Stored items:
*** Begin section ***

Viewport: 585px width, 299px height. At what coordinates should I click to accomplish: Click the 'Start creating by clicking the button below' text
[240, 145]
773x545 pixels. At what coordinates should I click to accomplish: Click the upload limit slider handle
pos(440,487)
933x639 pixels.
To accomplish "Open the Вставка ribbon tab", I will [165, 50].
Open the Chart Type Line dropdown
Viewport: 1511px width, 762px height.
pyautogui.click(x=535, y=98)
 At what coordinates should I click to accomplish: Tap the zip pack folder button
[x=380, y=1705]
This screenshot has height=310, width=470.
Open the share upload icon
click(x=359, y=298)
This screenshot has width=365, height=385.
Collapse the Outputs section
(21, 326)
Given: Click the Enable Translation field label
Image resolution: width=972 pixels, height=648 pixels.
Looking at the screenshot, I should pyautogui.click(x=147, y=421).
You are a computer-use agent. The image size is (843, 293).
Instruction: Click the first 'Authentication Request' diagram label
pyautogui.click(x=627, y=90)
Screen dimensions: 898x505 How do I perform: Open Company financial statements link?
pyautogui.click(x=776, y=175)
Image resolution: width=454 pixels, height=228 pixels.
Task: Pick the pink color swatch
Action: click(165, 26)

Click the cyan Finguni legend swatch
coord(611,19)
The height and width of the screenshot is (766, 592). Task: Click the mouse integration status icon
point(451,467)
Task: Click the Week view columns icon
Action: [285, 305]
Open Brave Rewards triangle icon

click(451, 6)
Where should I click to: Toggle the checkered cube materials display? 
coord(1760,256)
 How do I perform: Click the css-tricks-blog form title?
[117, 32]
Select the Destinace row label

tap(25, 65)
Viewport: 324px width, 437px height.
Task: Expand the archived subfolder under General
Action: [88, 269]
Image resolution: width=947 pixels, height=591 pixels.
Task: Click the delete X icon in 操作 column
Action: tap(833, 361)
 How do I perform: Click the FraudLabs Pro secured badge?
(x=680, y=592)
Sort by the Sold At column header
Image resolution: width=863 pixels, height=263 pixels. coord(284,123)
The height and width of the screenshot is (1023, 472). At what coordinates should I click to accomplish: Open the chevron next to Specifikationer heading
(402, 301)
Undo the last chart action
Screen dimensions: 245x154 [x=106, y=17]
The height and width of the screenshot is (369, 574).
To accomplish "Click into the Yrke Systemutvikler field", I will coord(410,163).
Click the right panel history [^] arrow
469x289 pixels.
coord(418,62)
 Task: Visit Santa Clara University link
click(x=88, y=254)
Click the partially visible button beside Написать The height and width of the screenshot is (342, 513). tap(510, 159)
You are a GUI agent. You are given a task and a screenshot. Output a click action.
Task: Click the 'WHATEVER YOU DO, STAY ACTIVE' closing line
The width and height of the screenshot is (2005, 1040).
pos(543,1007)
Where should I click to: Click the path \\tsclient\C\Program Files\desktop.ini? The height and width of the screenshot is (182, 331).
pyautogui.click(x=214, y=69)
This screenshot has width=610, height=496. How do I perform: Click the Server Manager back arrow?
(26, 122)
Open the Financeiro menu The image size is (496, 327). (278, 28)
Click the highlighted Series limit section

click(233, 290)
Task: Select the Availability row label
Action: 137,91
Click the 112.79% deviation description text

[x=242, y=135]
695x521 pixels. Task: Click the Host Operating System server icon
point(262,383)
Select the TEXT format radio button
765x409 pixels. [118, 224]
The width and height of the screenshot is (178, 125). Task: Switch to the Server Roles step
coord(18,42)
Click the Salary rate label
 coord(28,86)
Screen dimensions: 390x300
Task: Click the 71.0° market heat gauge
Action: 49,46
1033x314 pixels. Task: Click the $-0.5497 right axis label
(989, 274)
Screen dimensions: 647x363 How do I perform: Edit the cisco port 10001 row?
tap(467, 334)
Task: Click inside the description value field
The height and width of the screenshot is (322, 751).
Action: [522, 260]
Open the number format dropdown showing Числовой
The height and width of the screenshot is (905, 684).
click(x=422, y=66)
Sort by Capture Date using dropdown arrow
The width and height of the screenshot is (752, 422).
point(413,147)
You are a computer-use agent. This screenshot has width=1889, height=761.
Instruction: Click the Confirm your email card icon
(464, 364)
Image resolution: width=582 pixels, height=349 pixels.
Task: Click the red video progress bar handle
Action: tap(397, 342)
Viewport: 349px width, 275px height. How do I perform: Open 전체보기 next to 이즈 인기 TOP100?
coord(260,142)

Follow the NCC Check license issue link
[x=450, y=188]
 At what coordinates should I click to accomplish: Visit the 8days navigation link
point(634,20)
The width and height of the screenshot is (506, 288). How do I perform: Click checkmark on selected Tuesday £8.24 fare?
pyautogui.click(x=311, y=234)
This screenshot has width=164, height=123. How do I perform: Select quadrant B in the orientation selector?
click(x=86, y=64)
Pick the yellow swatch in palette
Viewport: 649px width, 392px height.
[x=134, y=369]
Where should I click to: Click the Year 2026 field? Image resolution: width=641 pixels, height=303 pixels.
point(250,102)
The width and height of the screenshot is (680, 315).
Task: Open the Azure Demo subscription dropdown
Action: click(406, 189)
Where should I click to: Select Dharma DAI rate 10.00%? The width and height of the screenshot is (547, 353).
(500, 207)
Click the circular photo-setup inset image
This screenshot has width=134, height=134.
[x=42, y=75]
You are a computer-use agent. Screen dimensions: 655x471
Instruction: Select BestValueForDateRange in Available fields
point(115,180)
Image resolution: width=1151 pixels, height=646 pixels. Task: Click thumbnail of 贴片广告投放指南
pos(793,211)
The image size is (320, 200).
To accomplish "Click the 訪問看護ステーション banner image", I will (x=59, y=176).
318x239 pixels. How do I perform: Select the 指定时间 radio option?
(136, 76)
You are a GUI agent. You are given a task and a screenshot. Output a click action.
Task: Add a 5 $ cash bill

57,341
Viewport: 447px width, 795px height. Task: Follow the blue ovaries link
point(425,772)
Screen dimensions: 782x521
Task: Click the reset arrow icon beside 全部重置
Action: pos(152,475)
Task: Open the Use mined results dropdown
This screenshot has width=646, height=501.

*** End section ***

TASK REQUIREMENTS: Reproduce the entries exactly, each one as given.

RESULT OF THE TASK:
Viewport: 585px width, 299px height. At what coordinates should I click to accomplish: Click the 'Start creating by clicking the button below' text
[240, 145]
773x545 pixels. At what coordinates should I click to accomplish: Click the upload limit slider handle
pos(440,487)
933x639 pixels.
To accomplish "Open the Вставка ribbon tab", I will [165, 50].
Open the Chart Type Line dropdown
Viewport: 1511px width, 762px height.
pyautogui.click(x=535, y=98)
 At what coordinates should I click to accomplish: Tap the zip pack folder button
[x=380, y=1705]
This screenshot has height=310, width=470.
Open the share upload icon
click(x=359, y=298)
This screenshot has width=365, height=385.
Collapse the Outputs section
(21, 326)
Given: Click the Enable Translation field label
Image resolution: width=972 pixels, height=648 pixels.
Looking at the screenshot, I should pyautogui.click(x=147, y=421).
You are a computer-use agent. The image size is (843, 293).
Instruction: Click the first 'Authentication Request' diagram label
pyautogui.click(x=627, y=90)
Screen dimensions: 898x505 How do I perform: Open Company financial statements link?
pyautogui.click(x=776, y=175)
Image resolution: width=454 pixels, height=228 pixels.
Task: Pick the pink color swatch
Action: click(165, 26)

Click the cyan Finguni legend swatch
coord(611,19)
The height and width of the screenshot is (766, 592). Task: Click the mouse integration status icon
point(451,467)
Task: Click the Week view columns icon
Action: [285, 305]
Open Brave Rewards triangle icon

click(451, 6)
Where should I click to: Toggle the checkered cube materials display? 
coord(1760,256)
 How do I perform: Click the css-tricks-blog form title?
[117, 32]
Select the Destinace row label

tap(25, 65)
Viewport: 324px width, 437px height.
Task: Expand the archived subfolder under General
Action: [88, 269]
Image resolution: width=947 pixels, height=591 pixels.
Task: Click the delete X icon in 操作 column
Action: tap(833, 361)
 How do I perform: Click the FraudLabs Pro secured badge?
(x=680, y=592)
Sort by the Sold At column header
Image resolution: width=863 pixels, height=263 pixels. coord(284,123)
The height and width of the screenshot is (1023, 472). At what coordinates should I click to accomplish: Open the chevron next to Specifikationer heading
(402, 301)
Undo the last chart action
Screen dimensions: 245x154 [x=106, y=17]
The height and width of the screenshot is (369, 574).
To accomplish "Click into the Yrke Systemutvikler field", I will coord(410,163).
Click the right panel history [^] arrow
469x289 pixels.
coord(418,62)
 Task: Visit Santa Clara University link
click(x=88, y=254)
Click the partially visible button beside Написать The height and width of the screenshot is (342, 513). tap(510, 159)
You are a GUI agent. You are given a task and a screenshot. Output a click action.
Task: Click the 'WHATEVER YOU DO, STAY ACTIVE' closing line
The width and height of the screenshot is (2005, 1040).
pos(543,1007)
Where should I click to: Click the path \\tsclient\C\Program Files\desktop.ini? The height and width of the screenshot is (182, 331).
pyautogui.click(x=214, y=69)
This screenshot has width=610, height=496. How do I perform: Click the Server Manager back arrow?
(26, 122)
Open the Financeiro menu The image size is (496, 327). (278, 28)
Click the highlighted Series limit section

click(233, 290)
Task: Select the Availability row label
Action: 137,91
Click the 112.79% deviation description text

[x=242, y=135]
695x521 pixels. Task: Click the Host Operating System server icon
point(262,383)
Select the TEXT format radio button
765x409 pixels. [118, 224]
The width and height of the screenshot is (178, 125). Task: Switch to the Server Roles step
coord(18,42)
Click the Salary rate label
 coord(28,86)
Screen dimensions: 390x300
Task: Click the 71.0° market heat gauge
Action: 49,46
1033x314 pixels. Task: Click the $-0.5497 right axis label
(989, 274)
Screen dimensions: 647x363 How do I perform: Edit the cisco port 10001 row?
tap(467, 334)
Task: Click inside the description value field
The height and width of the screenshot is (322, 751).
Action: [522, 260]
Open the number format dropdown showing Числовой
The height and width of the screenshot is (905, 684).
click(x=422, y=66)
Sort by Capture Date using dropdown arrow
The width and height of the screenshot is (752, 422).
point(413,147)
You are a computer-use agent. This screenshot has width=1889, height=761.
Instruction: Click the Confirm your email card icon
(464, 364)
Image resolution: width=582 pixels, height=349 pixels.
Task: Click the red video progress bar handle
Action: tap(397, 342)
Viewport: 349px width, 275px height. How do I perform: Open 전체보기 next to 이즈 인기 TOP100?
coord(260,142)

Follow the NCC Check license issue link
[x=450, y=188]
 At what coordinates should I click to accomplish: Visit the 8days navigation link
point(634,20)
The width and height of the screenshot is (506, 288). How do I perform: Click checkmark on selected Tuesday £8.24 fare?
pyautogui.click(x=311, y=234)
This screenshot has width=164, height=123. How do I perform: Select quadrant B in the orientation selector?
click(x=86, y=64)
Pick the yellow swatch in palette
Viewport: 649px width, 392px height.
[x=134, y=369]
Where should I click to: Click the Year 2026 field? Image resolution: width=641 pixels, height=303 pixels.
point(250,102)
The width and height of the screenshot is (680, 315).
Task: Open the Azure Demo subscription dropdown
Action: click(406, 189)
Where should I click to: Select Dharma DAI rate 10.00%? The width and height of the screenshot is (547, 353).
(500, 207)
Click the circular photo-setup inset image
This screenshot has width=134, height=134.
[x=42, y=75]
You are a computer-use agent. Screen dimensions: 655x471
Instruction: Select BestValueForDateRange in Available fields
point(115,180)
Image resolution: width=1151 pixels, height=646 pixels. Task: Click thumbnail of 贴片广告投放指南
pos(793,211)
The image size is (320, 200).
To accomplish "Click the 訪問看護ステーション banner image", I will (x=59, y=176).
318x239 pixels. How do I perform: Select the 指定时间 radio option?
(136, 76)
You are a GUI agent. You are given a task and a screenshot. Output a click action.
Task: Add a 5 $ cash bill

57,341
Viewport: 447px width, 795px height. Task: Follow the blue ovaries link
point(425,772)
Screen dimensions: 782x521
Task: Click the reset arrow icon beside 全部重置
Action: pos(152,475)
Task: Open the Use mined results dropdown
This screenshot has width=646, height=501.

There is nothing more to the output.